The Baptizer sees what has happened to his people. He sees the greed, the corruption of the Temple hierarchy echoed and magnified exponentially in the presence of Rome.

And that magnification makes the corruption of the Temple all the more clear, so John doesn’t mince words in calling them out.

You children of snakes! Who warned you to escape from the angry judgment that is coming soon?

Now, here’s the thing about John, the thing that gets to me, and has since I recognized what kind of man Jesus is: John’s rhetoric is fear-filled, threatening, foreboding. Jesus admittedly gets that way toward the end, but most of his message is hope, though, and patience, and peace.

What I have to keep reminding myself is that Jesus is divine and John is not.

Jesus sees the broad scope of things happening. He is not immune to being affected by his environment, but he is divine, and John is not. He is fully divine and fully human: so we confess. Jesus knows all that God knows, and feels all that humankind feels. Jesus loves as God loves, but has the limited sight of any man born of woman.

There’s that difference, and there’s also a minor historical difference. John looks forward to the coming of the Kingdom of God. Jesus is the Kingdom of God.

Where Jesus is, the Kingdom of God is.

And John is the one sent to shout in the wilderness:

Prepare the way for the Lord;
make his paths straight.

He is come to make Israel ready for the One who will hack off at the stump every tree that isn’t bearing good fruit, who will make a brush fire of those fruitless trees.

He is come to make Israel ready for the One who will sort the husks out of the wheat, who “will burn the husks with a fire that can’t be put out.”
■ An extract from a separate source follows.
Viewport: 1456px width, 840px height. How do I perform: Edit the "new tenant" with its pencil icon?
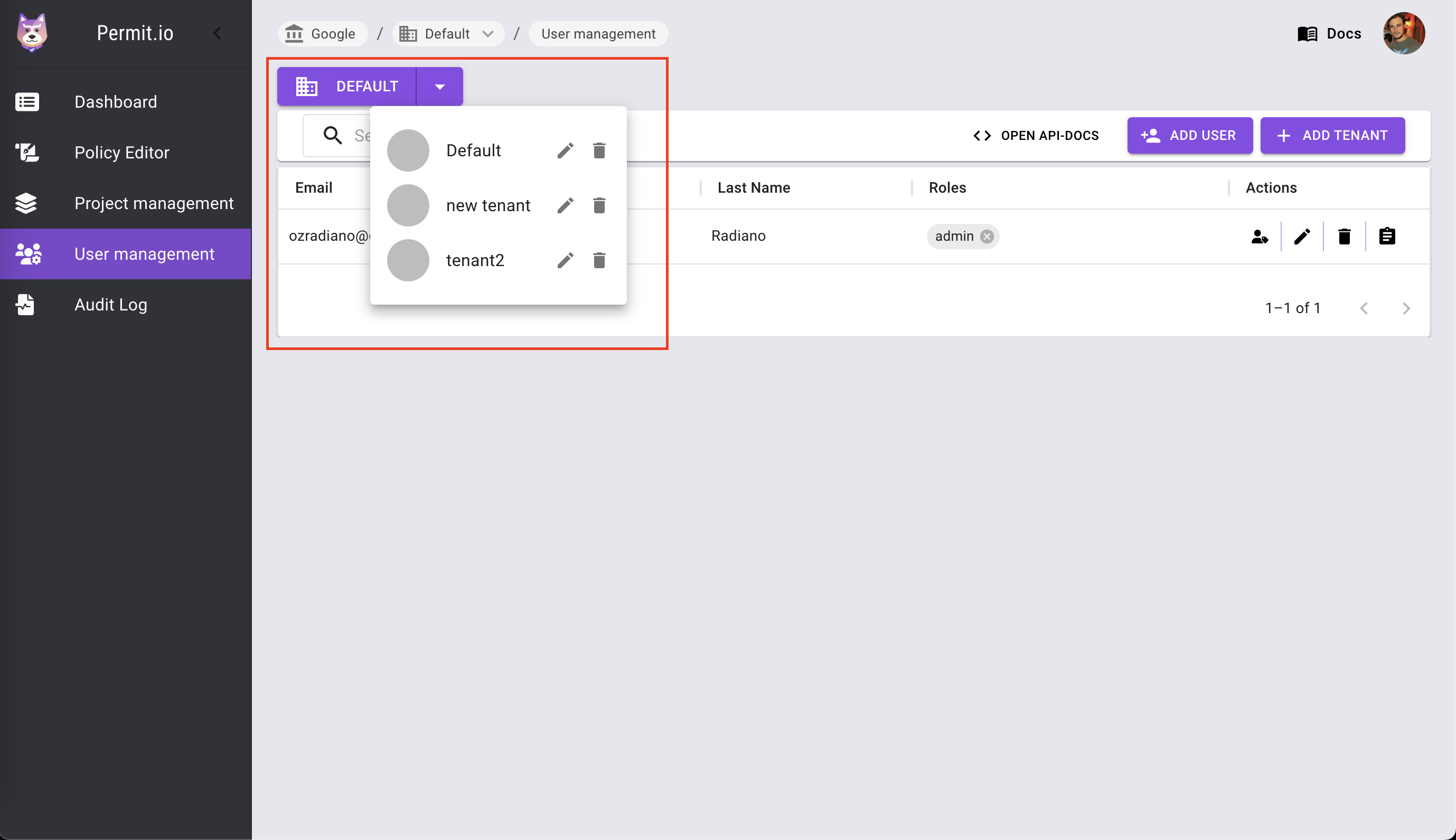pos(566,205)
But John is also called to make Israel ready for the one whom Isaiah speaks of:

A shoot from the branch of Jesse.

The one who 

won’t judge by appearances,
    nor decide by hearsay.

The one who will bring the time when

The wolf will live with the lamb,
    and the leopard will lie down with the young goat;
    the calf and the young lion will feed together,
    and a little child will lead them.

This is the promise of peace.

You will hear it said that Isaiah speaks of a king, an emperor whom he has already seen, a Persian named Darius, but I say to you that history has a tendency to repeat and magnify itself. And the One who has an eye on history has hinted in Darius the shape of the Divine One to come, the Human One who is God come to earth.

And I would remind you: Where Jesus is, the Kingdom of God is.

Where Jesus is, the wolf is already living with the lamb, and the leopard with the young goat.

Where Jesus is, the nursing child is already playing over the snake’s hole.

Where Jesus is, there is no harm or destruction.

Where Jesus is, the earth is filled with the knowledge of the Lord.

Where Jesus is, he stands already as a signal to the peoples. Where Jesus is, the nations do, in fact, seek him out.

But Jesus is not in our fruitlessness.

Jesus is not in our violence.

Jesus is not in our callousness.

Jesus is not in our anger.

Jesus is not in our spitefulness.

Jesus is not in our bigotry.

Jesus is not in our superiority.

Jesus is not in our greed.

Jesus is not in our oppression.

So if we would prepare the way for Jesus today, we must allow Jesus to burn away with unquenchable fire all that destructive sinfulness. We must allow Jesus to burn it away from us. From us, because it is not ours to burn it off others.

We must take control of our own lives. Rather, we must relinquish control of what we claim as our own. We must give all our lives to Jesus and trust him to sort our husks out of us and incinerate them so that we might never reclaim them from the ash that remains.

We must relinquish control and allow Jesus to bring the promise of peace through us.

So today, let’s recognize in ourselves those parts of us that don’t reflect Jesus’s promise of peace. Let’s let them go, and let God purify us.

God will not burn off what is godly. We need not fear the flame. God will burn off what is sinful.

It will be painful, though. It will take courage. It will require vulnerability.

But it will make peacemakers of us. It will make us able to faithfully and unfailingly shine the Light of the World into the darkness. It will make us way-preparers and fruitful branches of the One True Vine.

Will you let Jesus refine you today?


In the name of the Father, and of the Son, and of the Holy Spirit. Amen.